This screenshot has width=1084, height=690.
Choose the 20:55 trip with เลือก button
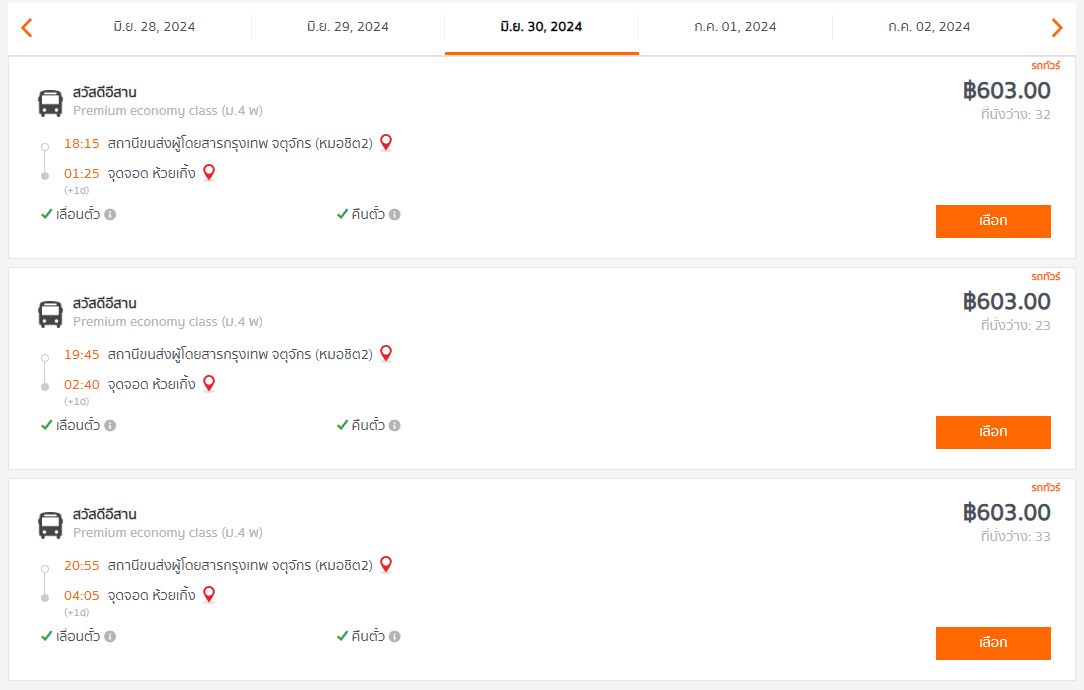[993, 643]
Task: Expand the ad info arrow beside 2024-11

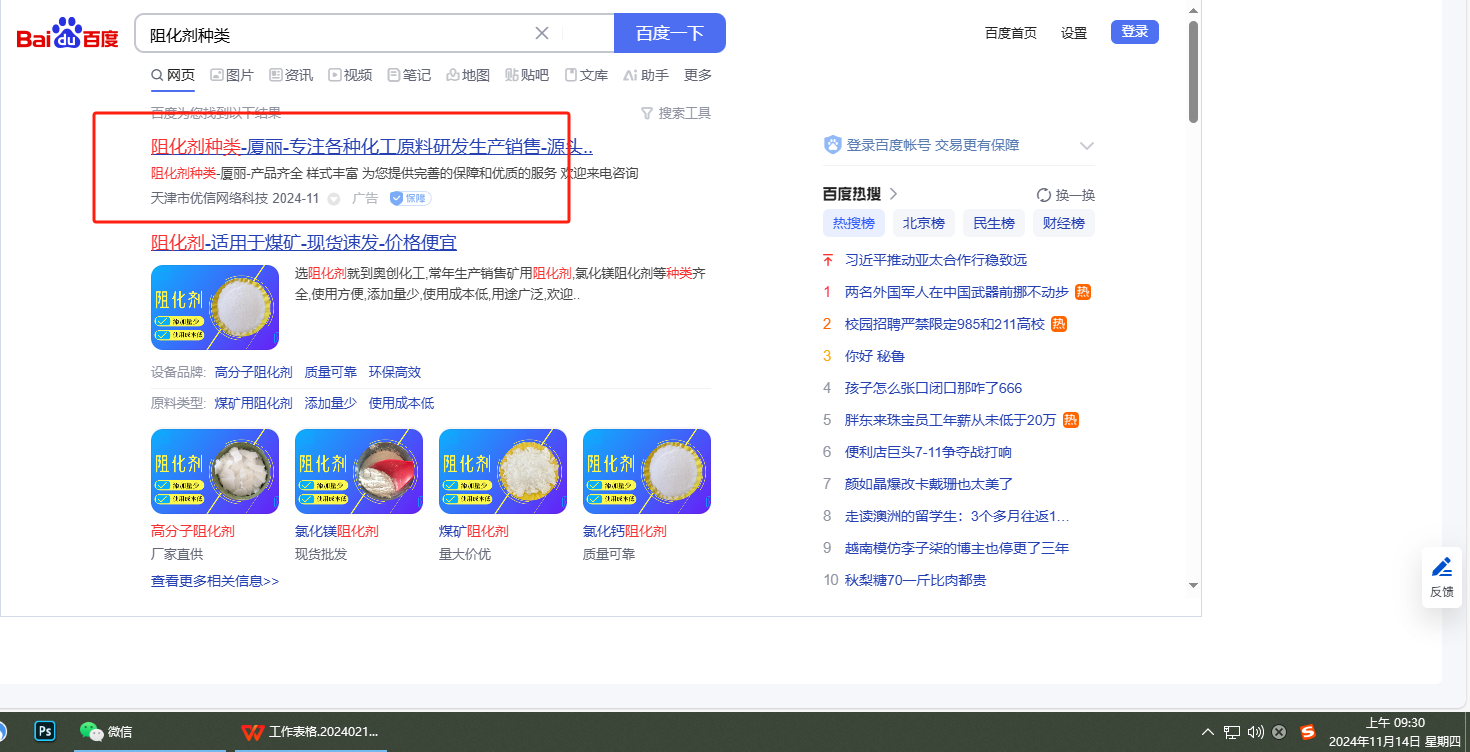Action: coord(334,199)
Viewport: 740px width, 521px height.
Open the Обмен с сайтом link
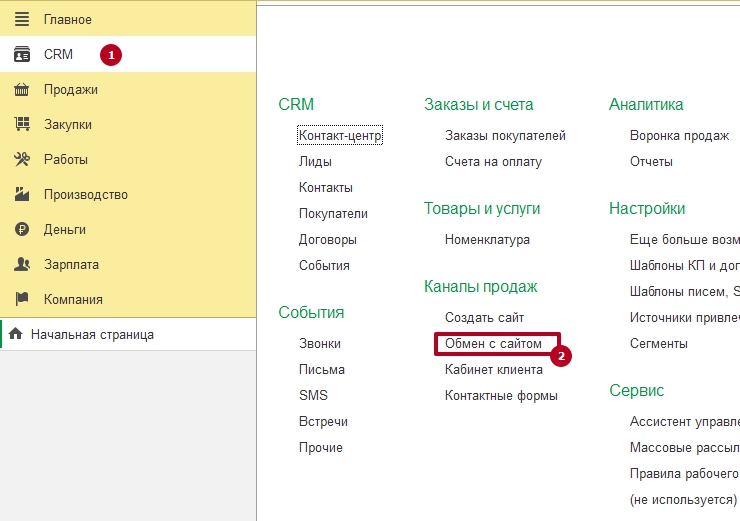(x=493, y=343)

--------------------

_TASK TO CARRY OUT:_ Once the line holding "Viewport: 740px width, 521px height." is found, set it down along with every line after it through the end of the entries, exactly, leaving the pictures out.

_SOLUTION TO THIS TASK:_
Viewport: 740px width, 521px height.
Open the Обмен с сайтом link
(x=493, y=343)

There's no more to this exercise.